- **What needs to be done**
Leave the pictures out, and repeat exactly each line from the one that holds "Given: Click the gold 206 level badge" through the final line of the entries below.

- **Information shown**
◇ ◇ ◇ ◇

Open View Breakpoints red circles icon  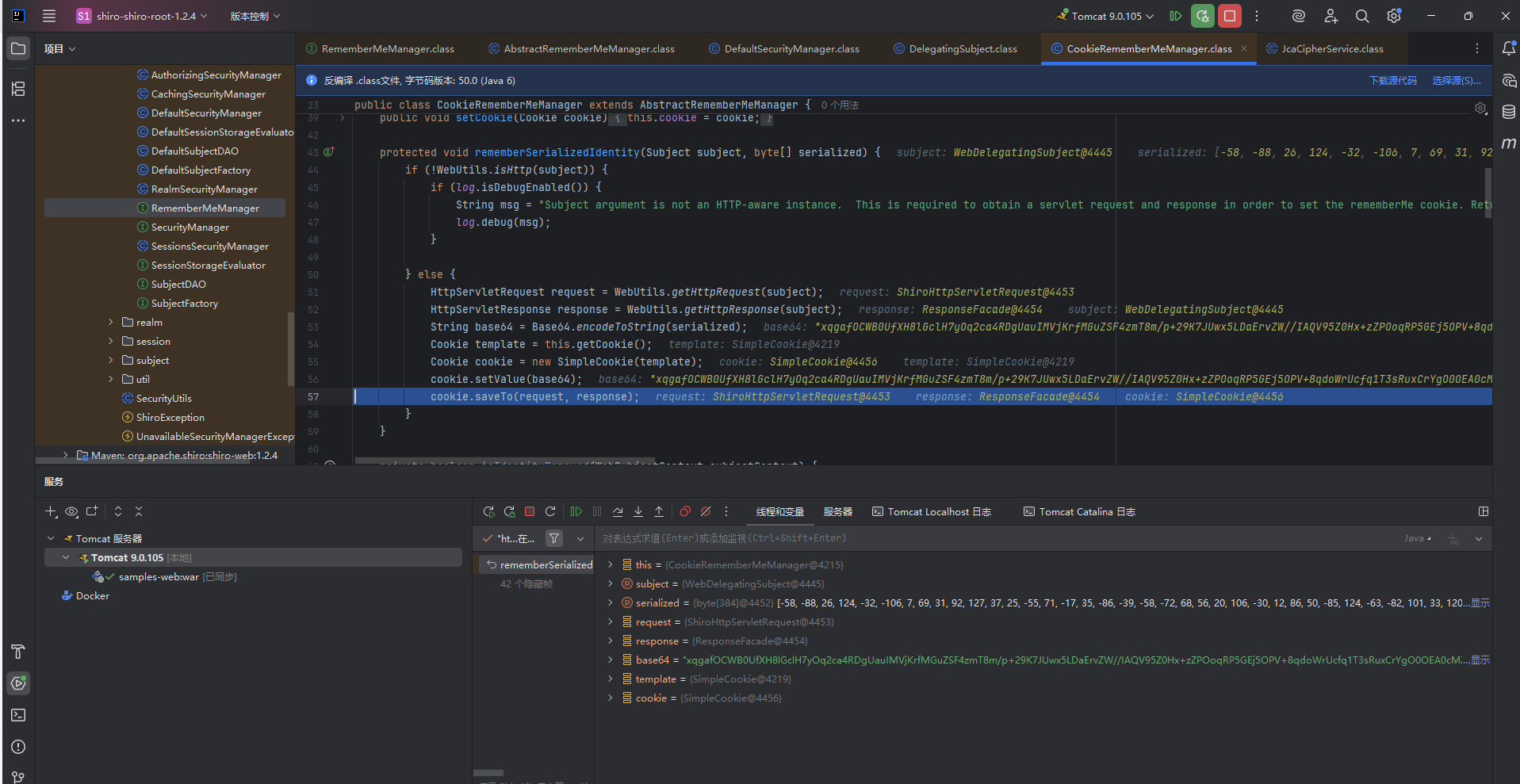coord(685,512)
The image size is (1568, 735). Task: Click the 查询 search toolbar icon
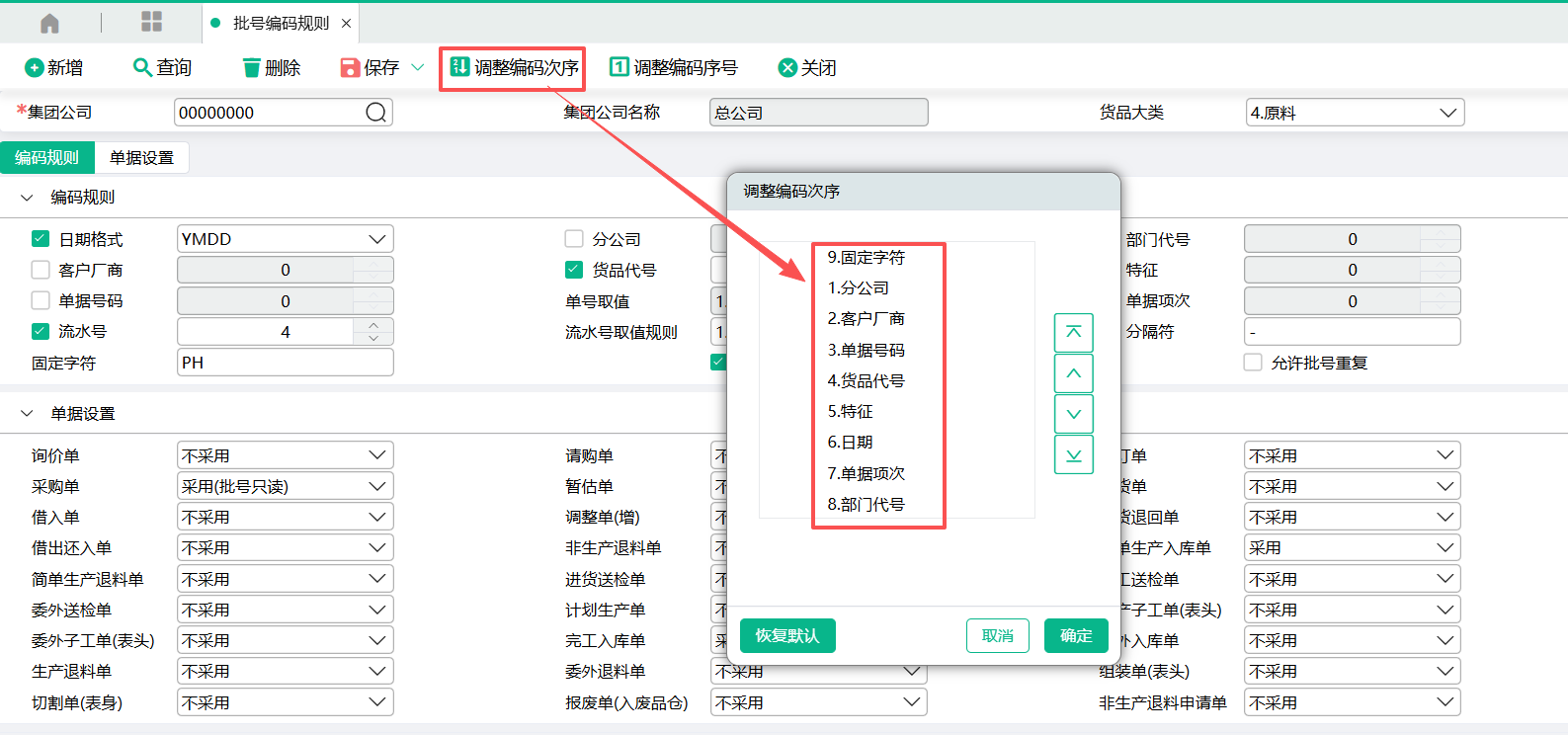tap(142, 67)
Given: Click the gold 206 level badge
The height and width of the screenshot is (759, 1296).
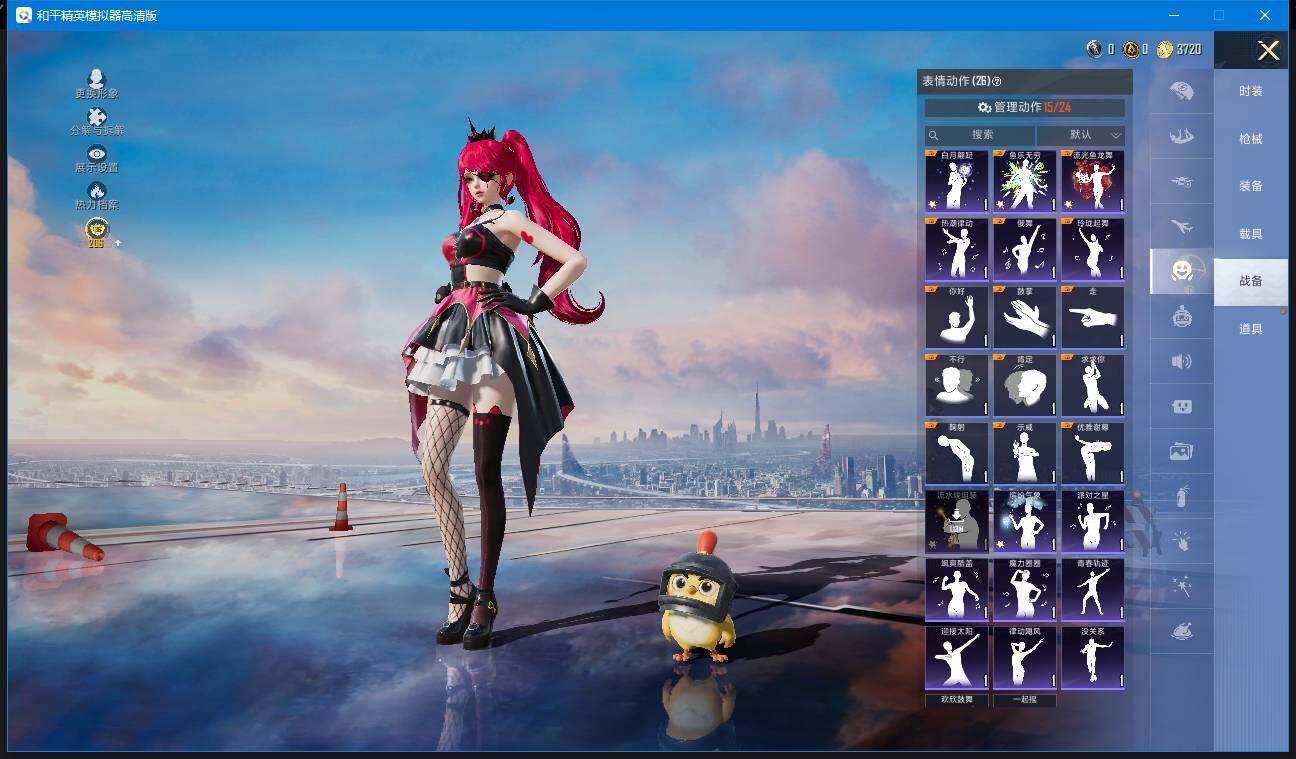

◇ ◇ ◇ ◇

- **Exercise response**
Given: Click the gold 206 level badge
The height and width of the screenshot is (759, 1296).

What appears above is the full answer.